Pendidikan layaknya sebuah hajatan besar setiap tahun di negeri tercinta ini dengan berbagai ritual edukatifnya, seperti pendaftaran peserta didik baru (PPDB), proses pembelajaran dengan segala dinamikanya, dan berujung pada ujian akhir tahun (USBN dan UNBK). Berbagai masalah yang sama dan massif sering terulang dalam dunia pendidikan bak cerita fiksi yang ribuan seri tak menentu kapan akhir ceritanya. Pendidikan menghabiskan waktu dan energi pada masalah yang sama tanpa terobosan yang jitu.
Di sisi lain, dunia terus berkembang pesat bahkan dunia digital telah menembus batas ruang dan waktu dengan kemajuan teknologi yang sukses merevolusi gaya hidup manusia. Perjumpaan manusia secara langsung (face to face) mulai tergantikan dengan komunikasi mutakhir dalam dunia maya dengan segala aktivitas dan fitur yang serba canggih. Jarak dan waktu bukanlah menjadi halangan lagi untuk berkomunikasi, berinteraksi, dan bahkan bertransaksi di era digital sekarang ini.
Revolusi dunia tersebut secara absolut menjadi konteks zaman bagi dunia pendidikan yang melibatkan pendidik, peserta didik, orang tua, birokrat, dan berbagai stakeholder yang terkait. Konteks zaman yang mendasari proses pendidikan pun berkembang seiring revolusi dunia tersebut. Ironinya, sebagian besar dinamika pendidikan berjalan lambat dalam merespons revolusi dunia dengan paradigma, pedagogi, kurikulum, dan implementasi yang nyaris sama setiap tahunnya.
Paradigma Humanisme
Revolusi dunia sudah seharusnya dijadikan konteks sekaligus konten dalam proses pembelajaran dan pendampingan dalam dunia pendidikan. Pendidikan sudah bukan lagi proses transfer ilmu pengetahuan belaka, namun lebih dari itu pendidikan harus secara langsung mengolah manusia secara mendalam dan kontekstual. Proses pendidikan pra-sekolah, dasar, menengah, dan tinggi harus memiliki fondasi kuat dengan konteks zaman para peserta didik, yang saat ini kita kenal dengan anak-anak milenial.
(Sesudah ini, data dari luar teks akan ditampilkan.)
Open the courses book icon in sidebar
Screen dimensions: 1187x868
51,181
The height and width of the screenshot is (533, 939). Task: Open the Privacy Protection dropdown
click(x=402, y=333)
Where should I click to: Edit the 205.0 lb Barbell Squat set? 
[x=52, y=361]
Konteks digital dan milenial harus menjadi harga mati bagi desain kurikulum pendidikan dewasa ini. Pendidikan sudah semestinya mampu menggairahkan anak-anak zaman untuk belajar dan berdaya guna bagi dunia sesuai dengan kemampuan dan bakatnya. Seringkali konflik konteks antara pendidik dan peserta didik, antara genersi tua dan generasi muda, menghasilkan sebuah pola pendidikan yang memaksa dan penuh doktrin sehingga anak-anak menjadi objek penderita dari proses pendidikan yang tidak adil.
Humanisasi konteks pendidikan merupakan proses komunikasi pendidik, peserta didik, dan dunia yang menjadi dasar kuat bagi terlaksananya implementasi pendidikan yang humanis. Pendidikan yang humanis sejatinya mengedepankan realita kehidupan dalam mengolah akal, nurani, rasa peduli, dan komitmen hidup yang selalu up to date dengan perkembangan zaman.
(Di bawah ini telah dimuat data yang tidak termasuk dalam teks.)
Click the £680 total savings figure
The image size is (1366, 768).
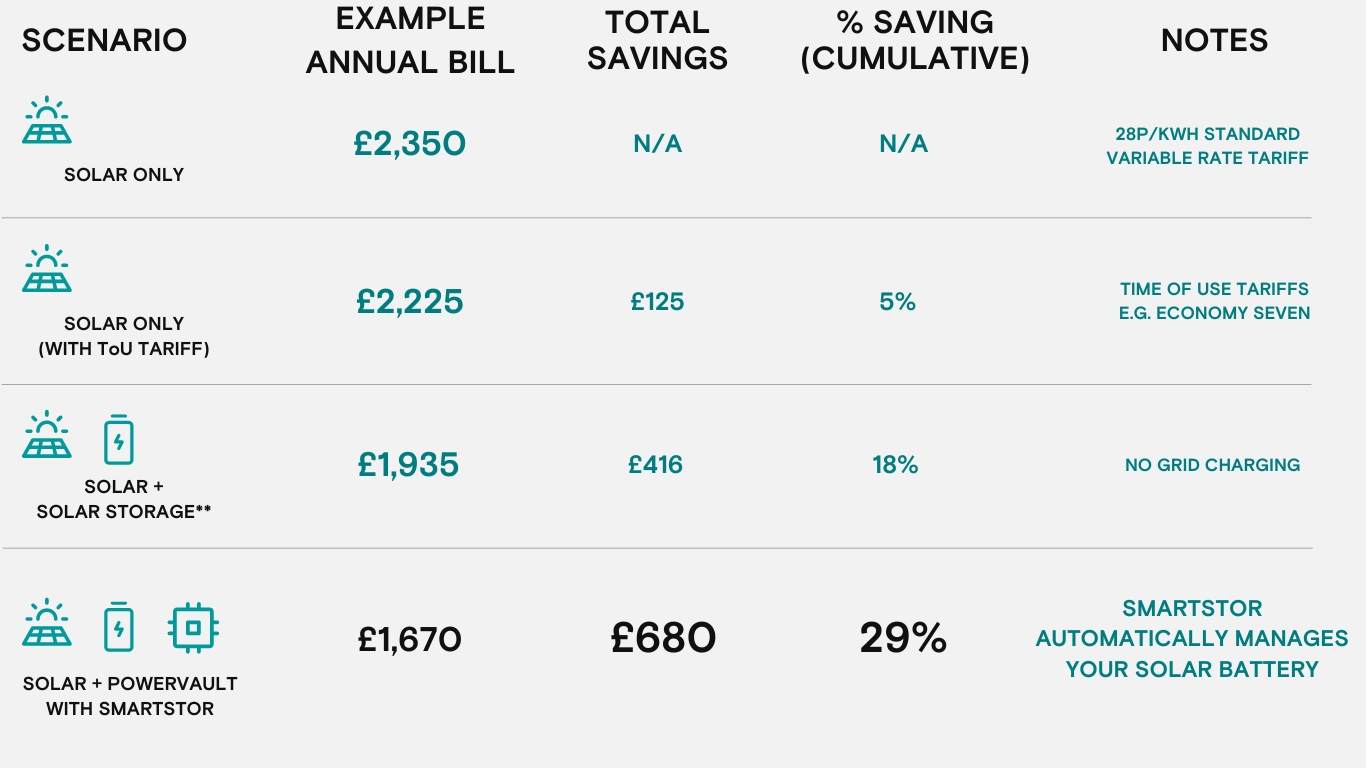(x=663, y=638)
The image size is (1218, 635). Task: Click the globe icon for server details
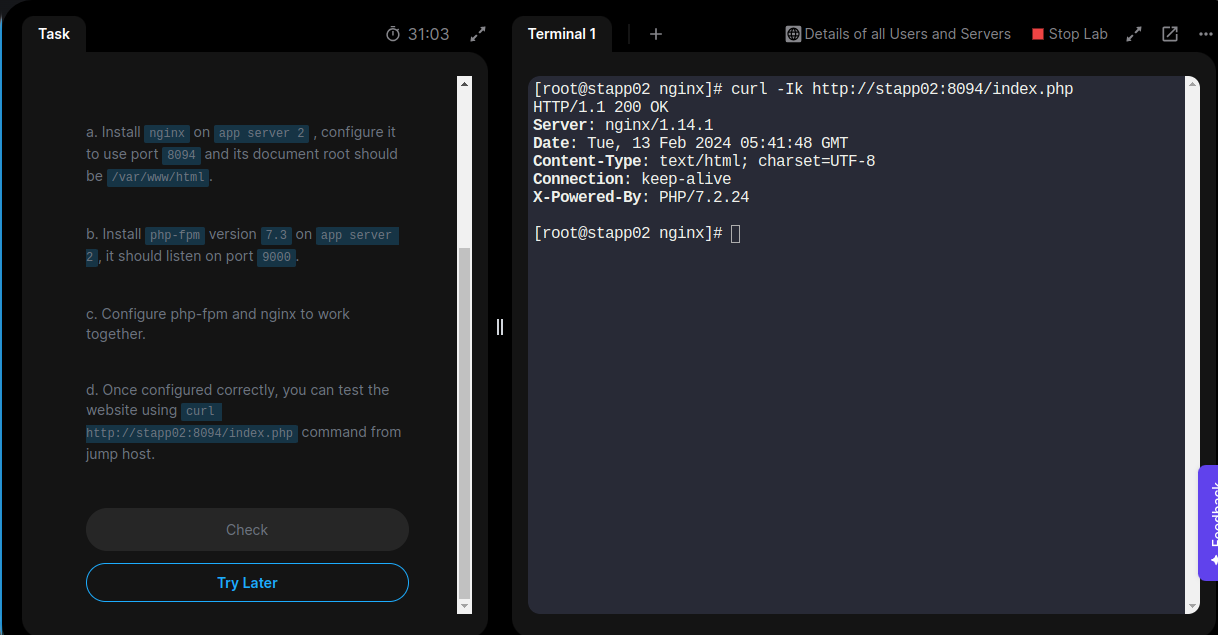tap(794, 34)
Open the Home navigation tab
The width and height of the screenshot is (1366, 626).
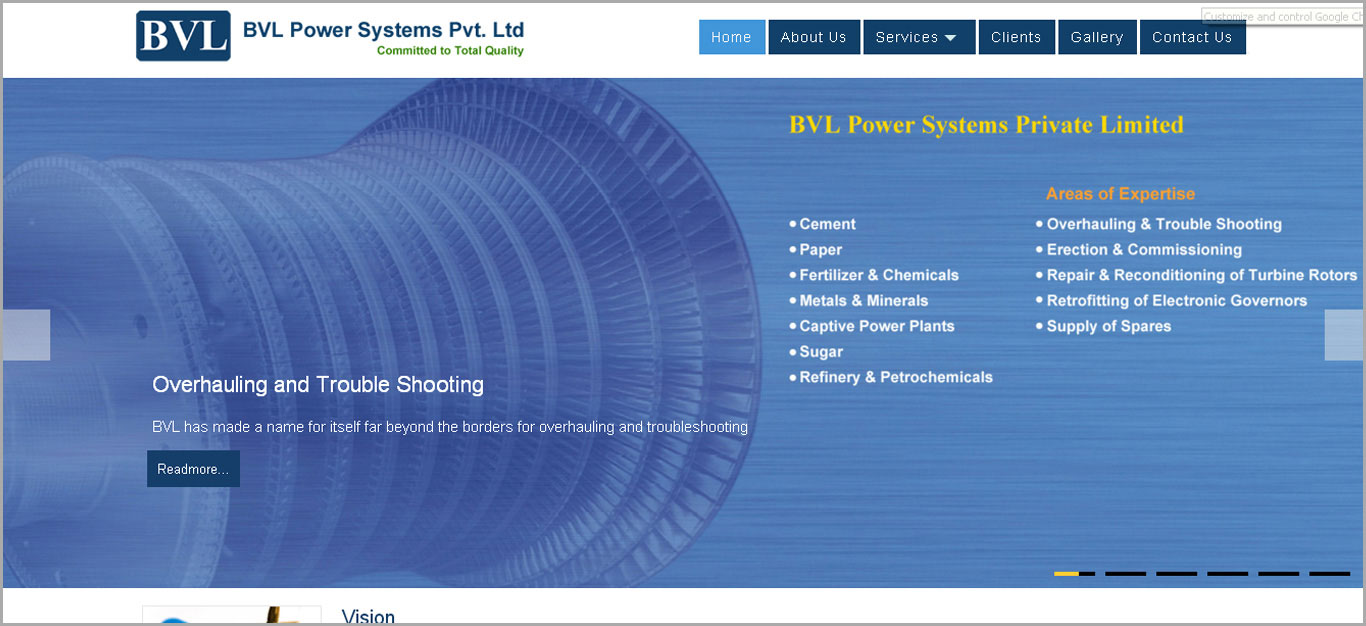[731, 37]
Konteks pendidikan yang humanis menjadi modal besar bagi pengalaman edukatif dalam dunia pendidikan, baik untuk peserta didik dan juga pendidik. Selama ini pengalaman edukatif selalu merujuk pada transfer ilmu pengetahuan beserta hasil ujiannya yang sangat kental dengan aspek kognitif belaka. Celakanya lagi, akhir-akhir ini kualitas sekolah favorit atau berkualitas ditentukan oleh hasil ujian nasional. Hal ini mengabaikan kebiasaan-kebiasaan baik, olah nurani, pengembangan pribadi, dan komitmen baik yang tidak bisa diuji secara nasional dan tertulis.
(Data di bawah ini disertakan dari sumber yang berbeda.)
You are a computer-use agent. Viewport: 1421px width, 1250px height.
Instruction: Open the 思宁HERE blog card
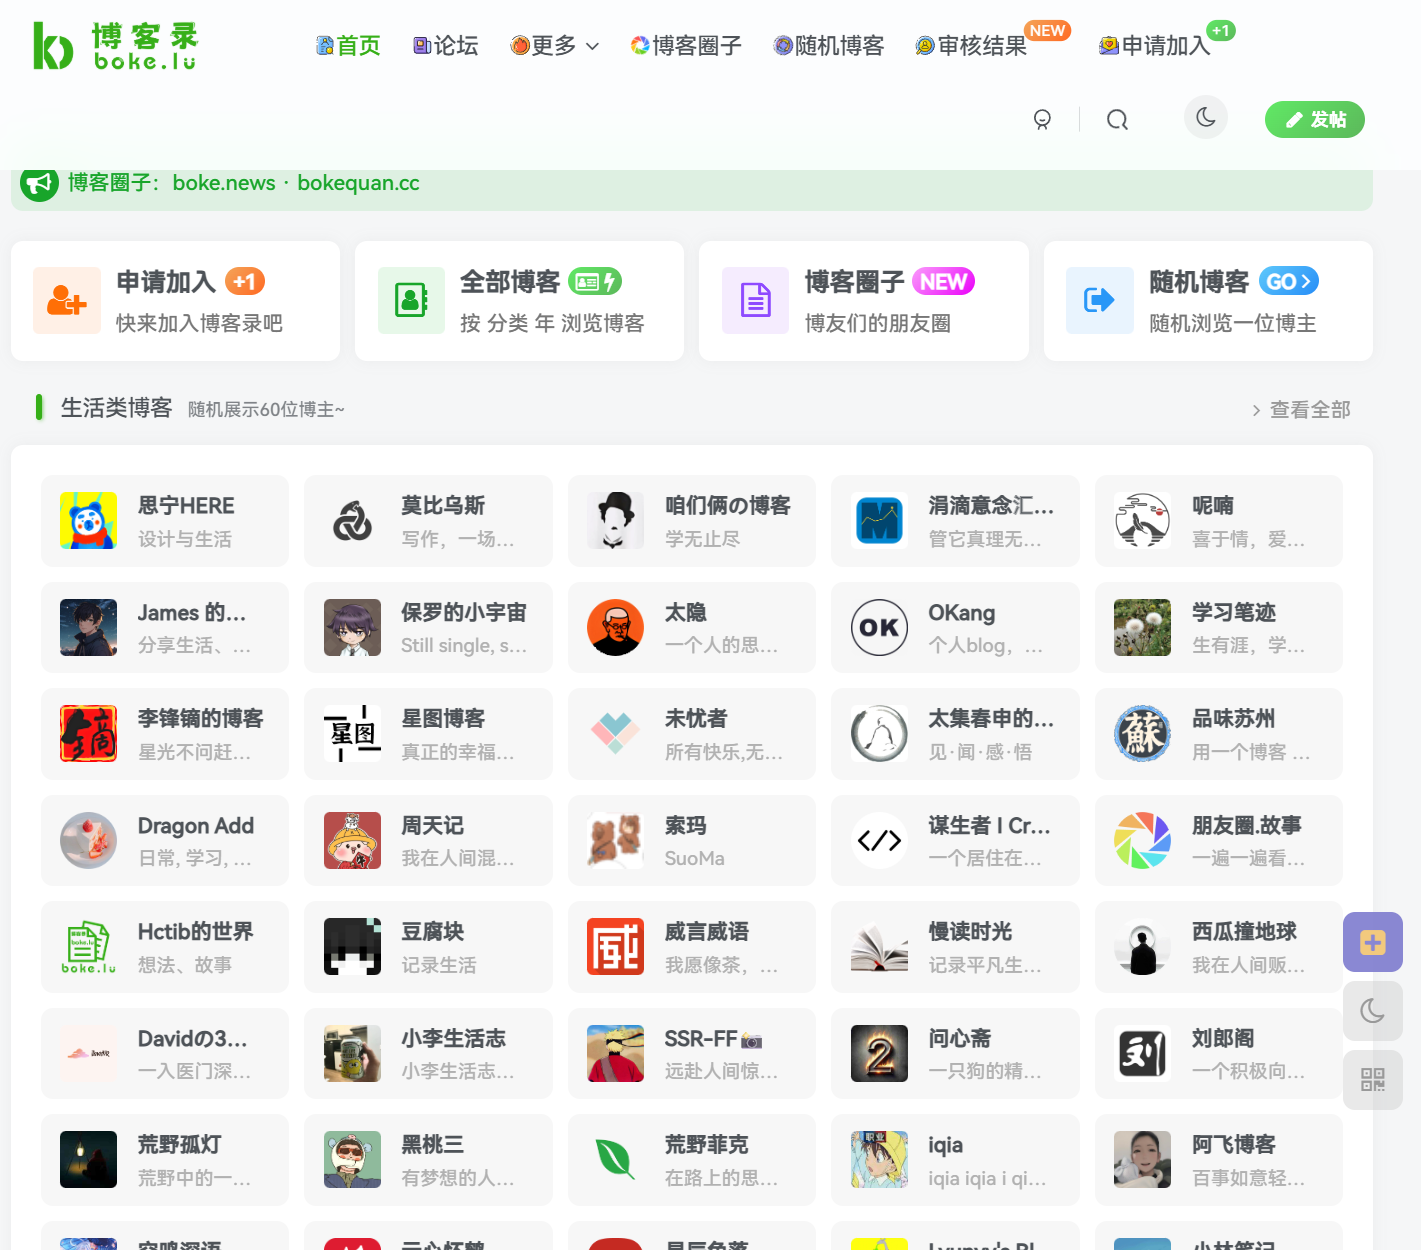(x=165, y=521)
Pengalaman edukatif hendaknya mengarah pada kesempatan bagi dunia pendidikan untuk melakukan formasi dan transformasi, baik bagi pendidik, peserta didik, dan pejabat di kalangan pendidikan. Formasi pendidikan sejatinya menjadi semangat utuh untuk membentuk setiap insan pendidikan yang aktual dengan dirinya, komunitas, dan zamannya.
Pengalaman edukatif ini tercermin dalam paradigma dan implementasi kurikulum nasional. Harus diakui bahwa kurikulum 2013 belumlah memberi harapan bagi terbangunnya pendidikan yang baik dan berkualitas. Bahkan, dengan kata lain justru kurikulum 2013 sering merepotkan bagi pendidik dan peserta didik. Pengalaman edukatif yang terjadi di banyak sekolah adalah transfer ilmu belaka yang diiringi dengan kekhawatiran pada ujian dan hasilnya.
Revolusi mental sebagai media transformasi sangat dibutuhkan dalam mendesain kurikulum hingga implementasinya. Beban mata pelajaran dan materi patut dipertimbangkan untuk dikaji ulang sehingga sekolah benar-benar menjadi tempat belajar yang menyenangkan dan menggairahkan bagi pendidik dan peserta didik.